[Dataset entries]
******************************
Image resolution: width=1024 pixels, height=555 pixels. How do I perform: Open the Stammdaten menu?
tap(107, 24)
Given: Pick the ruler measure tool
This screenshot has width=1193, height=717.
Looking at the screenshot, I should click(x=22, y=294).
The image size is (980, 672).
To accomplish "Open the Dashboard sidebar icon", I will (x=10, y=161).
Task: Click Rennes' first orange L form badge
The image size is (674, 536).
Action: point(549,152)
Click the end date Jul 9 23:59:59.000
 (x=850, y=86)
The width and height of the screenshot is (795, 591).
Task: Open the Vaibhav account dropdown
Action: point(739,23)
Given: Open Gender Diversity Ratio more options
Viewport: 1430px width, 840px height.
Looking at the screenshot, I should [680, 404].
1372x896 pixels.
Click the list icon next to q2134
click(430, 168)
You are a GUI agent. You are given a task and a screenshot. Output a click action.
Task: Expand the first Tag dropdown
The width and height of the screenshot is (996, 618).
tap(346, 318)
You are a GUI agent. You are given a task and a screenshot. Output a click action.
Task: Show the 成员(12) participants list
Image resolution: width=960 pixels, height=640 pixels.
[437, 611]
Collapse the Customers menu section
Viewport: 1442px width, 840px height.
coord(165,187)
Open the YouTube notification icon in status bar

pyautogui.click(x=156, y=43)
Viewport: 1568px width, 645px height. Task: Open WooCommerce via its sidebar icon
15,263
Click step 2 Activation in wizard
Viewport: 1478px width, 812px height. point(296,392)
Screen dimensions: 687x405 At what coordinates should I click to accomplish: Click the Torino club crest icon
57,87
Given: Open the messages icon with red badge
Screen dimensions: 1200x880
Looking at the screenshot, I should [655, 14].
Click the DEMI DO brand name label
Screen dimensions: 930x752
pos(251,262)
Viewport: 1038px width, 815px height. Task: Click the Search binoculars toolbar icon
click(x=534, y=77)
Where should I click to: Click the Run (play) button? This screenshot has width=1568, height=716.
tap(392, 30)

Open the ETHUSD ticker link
******************************
## Work instruction
Lines from the one containing "Collapse the Customers menu section" through the end of the data above must be written out exactly, and no other lines are needed.

## Completed exercise
Collapse the Customers menu section
Viewport: 1442px width, 840px height.
coord(165,187)
Open the YouTube notification icon in status bar

pyautogui.click(x=156, y=43)
Viewport: 1568px width, 645px height. Task: Open WooCommerce via its sidebar icon
15,263
Click step 2 Activation in wizard
Viewport: 1478px width, 812px height. point(296,392)
Screen dimensions: 687x405 At what coordinates should I click to accomplish: Click the Torino club crest icon
57,87
Given: Open the messages icon with red badge
Screen dimensions: 1200x880
Looking at the screenshot, I should [655, 14].
Click the DEMI DO brand name label
Screen dimensions: 930x752
pos(251,262)
Viewport: 1038px width, 815px height. Task: Click the Search binoculars toolbar icon
click(x=534, y=77)
Where should I click to: Click the Run (play) button? This screenshot has width=1568, height=716.
tap(392, 30)

Open the ETHUSD ticker link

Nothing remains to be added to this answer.